(Data for finding visible targets)
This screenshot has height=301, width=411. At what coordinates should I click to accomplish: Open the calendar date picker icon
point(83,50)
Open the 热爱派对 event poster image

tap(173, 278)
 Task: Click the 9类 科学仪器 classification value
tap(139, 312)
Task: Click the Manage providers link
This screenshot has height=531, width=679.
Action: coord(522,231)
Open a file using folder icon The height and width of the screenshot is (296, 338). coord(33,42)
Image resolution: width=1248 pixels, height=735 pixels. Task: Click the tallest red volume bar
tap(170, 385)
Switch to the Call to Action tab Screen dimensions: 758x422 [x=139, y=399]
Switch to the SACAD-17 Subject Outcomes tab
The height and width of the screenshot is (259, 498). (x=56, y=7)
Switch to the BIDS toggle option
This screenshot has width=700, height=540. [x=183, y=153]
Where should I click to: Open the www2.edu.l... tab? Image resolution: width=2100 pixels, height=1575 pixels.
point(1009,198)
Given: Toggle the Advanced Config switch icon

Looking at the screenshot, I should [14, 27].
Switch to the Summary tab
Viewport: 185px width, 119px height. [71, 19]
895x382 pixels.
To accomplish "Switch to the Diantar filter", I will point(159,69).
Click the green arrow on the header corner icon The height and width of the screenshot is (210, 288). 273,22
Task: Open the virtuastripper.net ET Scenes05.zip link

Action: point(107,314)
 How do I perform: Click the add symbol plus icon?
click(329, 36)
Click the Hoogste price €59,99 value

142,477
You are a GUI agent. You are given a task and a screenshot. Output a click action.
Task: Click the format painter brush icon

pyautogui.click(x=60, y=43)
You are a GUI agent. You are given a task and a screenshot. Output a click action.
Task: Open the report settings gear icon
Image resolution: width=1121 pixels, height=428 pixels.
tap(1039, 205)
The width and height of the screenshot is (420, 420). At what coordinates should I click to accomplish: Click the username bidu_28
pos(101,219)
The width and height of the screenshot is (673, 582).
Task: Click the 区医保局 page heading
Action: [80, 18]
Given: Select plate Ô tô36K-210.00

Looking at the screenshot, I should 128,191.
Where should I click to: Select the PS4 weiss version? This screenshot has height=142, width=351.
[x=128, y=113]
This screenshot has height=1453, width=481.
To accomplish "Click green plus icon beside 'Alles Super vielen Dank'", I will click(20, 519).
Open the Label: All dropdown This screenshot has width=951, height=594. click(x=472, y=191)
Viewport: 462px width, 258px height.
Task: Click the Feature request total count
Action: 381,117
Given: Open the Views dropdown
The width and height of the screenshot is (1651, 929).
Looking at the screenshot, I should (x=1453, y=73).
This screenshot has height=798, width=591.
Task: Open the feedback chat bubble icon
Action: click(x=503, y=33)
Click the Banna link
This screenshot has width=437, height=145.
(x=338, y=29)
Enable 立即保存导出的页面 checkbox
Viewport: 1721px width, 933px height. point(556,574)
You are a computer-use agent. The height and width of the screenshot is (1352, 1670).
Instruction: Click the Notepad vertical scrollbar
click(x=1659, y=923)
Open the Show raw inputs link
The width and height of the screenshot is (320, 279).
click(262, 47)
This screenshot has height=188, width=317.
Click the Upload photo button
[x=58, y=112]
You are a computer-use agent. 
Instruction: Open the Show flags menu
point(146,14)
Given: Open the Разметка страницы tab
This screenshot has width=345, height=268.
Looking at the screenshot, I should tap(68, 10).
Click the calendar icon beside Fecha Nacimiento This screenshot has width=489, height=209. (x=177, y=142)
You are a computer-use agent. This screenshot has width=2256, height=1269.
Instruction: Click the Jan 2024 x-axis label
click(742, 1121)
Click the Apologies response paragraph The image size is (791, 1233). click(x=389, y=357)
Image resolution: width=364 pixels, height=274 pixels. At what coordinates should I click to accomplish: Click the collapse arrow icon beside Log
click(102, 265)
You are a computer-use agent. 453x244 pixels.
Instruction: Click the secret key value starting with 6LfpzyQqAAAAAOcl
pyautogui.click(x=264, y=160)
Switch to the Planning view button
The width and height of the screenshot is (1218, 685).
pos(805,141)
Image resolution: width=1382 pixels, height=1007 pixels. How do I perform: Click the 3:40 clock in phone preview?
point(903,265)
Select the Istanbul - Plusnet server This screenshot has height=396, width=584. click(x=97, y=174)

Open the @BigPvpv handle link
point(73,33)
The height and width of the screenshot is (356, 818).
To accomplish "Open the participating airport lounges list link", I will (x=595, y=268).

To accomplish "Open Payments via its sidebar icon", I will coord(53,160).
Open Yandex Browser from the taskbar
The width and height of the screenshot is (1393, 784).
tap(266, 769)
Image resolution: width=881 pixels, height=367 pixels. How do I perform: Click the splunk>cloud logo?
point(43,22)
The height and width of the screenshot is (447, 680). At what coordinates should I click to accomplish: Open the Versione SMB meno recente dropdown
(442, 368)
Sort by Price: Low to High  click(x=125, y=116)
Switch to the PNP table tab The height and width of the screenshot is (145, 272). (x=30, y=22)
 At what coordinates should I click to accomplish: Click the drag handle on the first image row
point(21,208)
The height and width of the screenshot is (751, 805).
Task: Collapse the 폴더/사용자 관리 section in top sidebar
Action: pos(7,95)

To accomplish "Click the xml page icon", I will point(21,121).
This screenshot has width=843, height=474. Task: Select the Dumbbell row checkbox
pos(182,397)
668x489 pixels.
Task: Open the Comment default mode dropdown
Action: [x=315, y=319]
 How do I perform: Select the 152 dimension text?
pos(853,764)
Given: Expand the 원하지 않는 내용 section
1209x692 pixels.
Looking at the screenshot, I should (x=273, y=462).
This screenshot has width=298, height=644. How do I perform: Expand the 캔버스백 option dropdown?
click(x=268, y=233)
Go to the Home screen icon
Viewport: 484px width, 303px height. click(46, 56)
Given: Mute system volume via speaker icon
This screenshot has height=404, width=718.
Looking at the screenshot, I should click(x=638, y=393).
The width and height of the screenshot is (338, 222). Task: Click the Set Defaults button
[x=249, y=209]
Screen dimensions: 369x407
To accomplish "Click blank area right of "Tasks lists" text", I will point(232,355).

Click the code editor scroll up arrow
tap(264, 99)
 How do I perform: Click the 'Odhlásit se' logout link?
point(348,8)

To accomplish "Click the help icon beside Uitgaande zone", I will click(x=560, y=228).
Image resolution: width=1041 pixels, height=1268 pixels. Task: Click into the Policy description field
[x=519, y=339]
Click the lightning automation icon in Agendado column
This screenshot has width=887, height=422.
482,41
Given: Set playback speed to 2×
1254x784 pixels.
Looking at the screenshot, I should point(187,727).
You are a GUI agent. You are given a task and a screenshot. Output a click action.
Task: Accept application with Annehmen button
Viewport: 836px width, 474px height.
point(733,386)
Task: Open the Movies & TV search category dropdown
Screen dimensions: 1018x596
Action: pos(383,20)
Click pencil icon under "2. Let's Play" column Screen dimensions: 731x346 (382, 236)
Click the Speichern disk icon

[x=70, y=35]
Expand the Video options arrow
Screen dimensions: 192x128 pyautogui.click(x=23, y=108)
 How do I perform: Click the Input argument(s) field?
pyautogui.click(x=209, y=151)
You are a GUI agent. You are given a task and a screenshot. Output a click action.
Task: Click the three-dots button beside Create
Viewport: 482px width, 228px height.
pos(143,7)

Brief » Go through all the records above and swap every "Switch to the" for "Select the", keeping everything else the same.

Answer to this problem »
This screenshot has height=301, width=411. At what coordinates should I click to accomplish: Open the calendar date picker icon
point(83,50)
Open the 热爱派对 event poster image

tap(173, 278)
 Task: Click the 9类 科学仪器 classification value
tap(139, 312)
Task: Click the Manage providers link
This screenshot has height=531, width=679.
Action: coord(522,231)
Open a file using folder icon The height and width of the screenshot is (296, 338). coord(33,42)
Image resolution: width=1248 pixels, height=735 pixels. Task: Click the tallest red volume bar
tap(170, 385)
Select the Call to Action tab Screen dimensions: 758x422 [x=139, y=399]
Select the SACAD-17 Subject Outcomes tab
The height and width of the screenshot is (259, 498). (x=56, y=7)
Select the BIDS toggle option
This screenshot has width=700, height=540. [x=183, y=153]
Where should I click to: Open the www2.edu.l... tab? Image resolution: width=2100 pixels, height=1575 pixels.
point(1009,198)
Given: Toggle the Advanced Config switch icon

Looking at the screenshot, I should [14, 27].
Select the Summary tab
Viewport: 185px width, 119px height. [71, 19]
895x382 pixels.
To accomplish "Select the Diantar filter", I will point(159,69).
Click the green arrow on the header corner icon The height and width of the screenshot is (210, 288). 273,22
Task: Open the virtuastripper.net ET Scenes05.zip link

Action: point(107,314)
 How do I perform: Click the add symbol plus icon?
click(329, 36)
Click the Hoogste price €59,99 value

142,477
You are a GUI agent. You are given a task and a screenshot. Output a click action.
Task: Click the format painter brush icon

pyautogui.click(x=60, y=43)
You are a GUI agent. You are given a task and a screenshot. Output a click action.
Task: Open the report settings gear icon
Image resolution: width=1121 pixels, height=428 pixels.
tap(1039, 205)
The width and height of the screenshot is (420, 420). At what coordinates should I click to accomplish: Click the username bidu_28
pos(101,219)
The width and height of the screenshot is (673, 582).
Task: Click the 区医保局 page heading
Action: [80, 18]
Given: Select plate Ô tô36K-210.00

Looking at the screenshot, I should 128,191.
Where should I click to: Select the PS4 weiss version? This screenshot has height=142, width=351.
[x=128, y=113]
This screenshot has height=1453, width=481.
To accomplish "Click green plus icon beside 'Alles Super vielen Dank'", I will click(20, 519).
Open the Label: All dropdown This screenshot has width=951, height=594. click(x=472, y=191)
Viewport: 462px width, 258px height.
Task: Click the Feature request total count
Action: 381,117
Given: Open the Views dropdown
The width and height of the screenshot is (1651, 929).
Looking at the screenshot, I should (x=1453, y=73).
This screenshot has height=798, width=591.
Task: Open the feedback chat bubble icon
Action: click(x=503, y=33)
Click the Banna link
This screenshot has width=437, height=145.
(x=338, y=29)
Enable 立即保存导出的页面 checkbox
Viewport: 1721px width, 933px height. point(556,574)
You are a computer-use agent. The height and width of the screenshot is (1352, 1670).
Instruction: Click the Notepad vertical scrollbar
click(x=1659, y=923)
Open the Show raw inputs link
The width and height of the screenshot is (320, 279).
click(262, 47)
This screenshot has height=188, width=317.
Click the Upload photo button
[x=58, y=112]
You are a computer-use agent. 
Instruction: Open the Show flags menu
point(146,14)
Given: Open the Разметка страницы tab
This screenshot has width=345, height=268.
Looking at the screenshot, I should tap(68, 10).
Click the calendar icon beside Fecha Nacimiento This screenshot has width=489, height=209. (x=177, y=142)
You are a computer-use agent. This screenshot has width=2256, height=1269.
Instruction: Click the Jan 2024 x-axis label
click(742, 1121)
Click the Apologies response paragraph The image size is (791, 1233). click(x=389, y=357)
Image resolution: width=364 pixels, height=274 pixels. At what coordinates should I click to accomplish: Click the collapse arrow icon beside Log
click(102, 265)
You are a computer-use agent. 453x244 pixels.
Instruction: Click the secret key value starting with 6LfpzyQqAAAAAOcl
pyautogui.click(x=264, y=160)
Select the Planning view button
The width and height of the screenshot is (1218, 685).
pos(805,141)
Image resolution: width=1382 pixels, height=1007 pixels. How do I perform: Click the 3:40 clock in phone preview?
point(903,265)
Select the Istanbul - Plusnet server This screenshot has height=396, width=584. click(x=97, y=174)

Open the @BigPvpv handle link
point(73,33)
The height and width of the screenshot is (356, 818).
To accomplish "Open the participating airport lounges list link", I will (x=595, y=268).

To accomplish "Open Payments via its sidebar icon", I will coord(53,160).
Open Yandex Browser from the taskbar
The width and height of the screenshot is (1393, 784).
tap(266, 769)
Image resolution: width=881 pixels, height=367 pixels. How do I perform: Click the splunk>cloud logo?
point(43,22)
The height and width of the screenshot is (447, 680). At what coordinates should I click to accomplish: Open the Versione SMB meno recente dropdown
(442, 368)
Sort by Price: Low to High  click(x=125, y=116)
Select the PNP table tab The height and width of the screenshot is (145, 272). (x=30, y=22)
 At what coordinates should I click to accomplish: Click the drag handle on the first image row
point(21,208)
The height and width of the screenshot is (751, 805).
Task: Collapse the 폴더/사용자 관리 section in top sidebar
Action: pos(7,95)

To accomplish "Click the xml page icon", I will point(21,121).
This screenshot has width=843, height=474. Task: Select the Dumbbell row checkbox
pos(182,397)
668x489 pixels.
Task: Open the Comment default mode dropdown
Action: [x=315, y=319]
 How do I perform: Select the 152 dimension text?
pos(853,764)
Given: Expand the 원하지 않는 내용 section
1209x692 pixels.
Looking at the screenshot, I should (x=273, y=462).
This screenshot has width=298, height=644. How do I perform: Expand the 캔버스백 option dropdown?
click(x=268, y=233)
Go to the Home screen icon
Viewport: 484px width, 303px height. click(46, 56)
Given: Mute system volume via speaker icon
This screenshot has height=404, width=718.
Looking at the screenshot, I should click(x=638, y=393).
The width and height of the screenshot is (338, 222). Task: Click the Set Defaults button
[x=249, y=209]
Screen dimensions: 369x407
To accomplish "Click blank area right of "Tasks lists" text", I will point(232,355).

Click the code editor scroll up arrow
tap(264, 99)
 How do I perform: Click the 'Odhlásit se' logout link?
point(348,8)

To accomplish "Click the help icon beside Uitgaande zone", I will click(x=560, y=228).
Image resolution: width=1041 pixels, height=1268 pixels. Task: Click into the Policy description field
[x=519, y=339]
Click the lightning automation icon in Agendado column
This screenshot has width=887, height=422.
482,41
Given: Set playback speed to 2×
1254x784 pixels.
Looking at the screenshot, I should point(187,727).
You are a GUI agent. You are given a task and a screenshot. Output a click action.
Task: Accept application with Annehmen button
Viewport: 836px width, 474px height.
point(733,386)
Task: Open the Movies & TV search category dropdown
Screen dimensions: 1018x596
Action: pos(383,20)
Click pencil icon under "2. Let's Play" column Screen dimensions: 731x346 (382, 236)
Click the Speichern disk icon

[x=70, y=35]
Expand the Video options arrow
Screen dimensions: 192x128 pyautogui.click(x=23, y=108)
 How do I perform: Click the Input argument(s) field?
pyautogui.click(x=209, y=151)
You are a GUI agent. You are given a task and a screenshot. Output a click action.
Task: Click the three-dots button beside Create
Viewport: 482px width, 228px height.
pos(143,7)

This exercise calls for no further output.